The poems in this collection speak from desperation. They speak with intimate knowledge of the daily struggle for survival in this deadly system. They speak with anger, and most importantly, with militant solidarity and determination to create something better.

This journal, too, struggles against the odds to survive and to publish the strongest writers of our class. Your editors, being among the economically discarded, make this project even more difficult to sustain. This is our fundraising season and, like the last issue, you will find within these pages a Fund Drive request for support. We are grateful to those of you who have already contributed. We have enough to cover this issue and maybe one more. Our printer needs replacing and our other equipment is in need of upkeep. We have to cover supplies and expenses including paper, ink, and rising postal costs.

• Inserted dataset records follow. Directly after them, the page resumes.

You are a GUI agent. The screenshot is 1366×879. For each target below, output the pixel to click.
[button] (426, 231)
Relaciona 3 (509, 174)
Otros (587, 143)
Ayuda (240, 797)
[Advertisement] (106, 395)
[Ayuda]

Admittedly, it would be cheaper to do our journal online but we are averse to that for numerous reasons. A real, ink on paper journal has a life of its own. Issues that we published 10 years ago are still circulating from hand to hand and in used book stores. New eyes continue to see them even without having to search online or even have a computer. Also, there is a major difference in the quality of attention and time that goes into reading an actual book as opposed to scanning a website. Long after the internet is too censored, long after the lights go out, the work you had published here will still be read -- will still make a difference. We remain stubbornly determined to keep the words flowing and are thankful for your support in making that possible.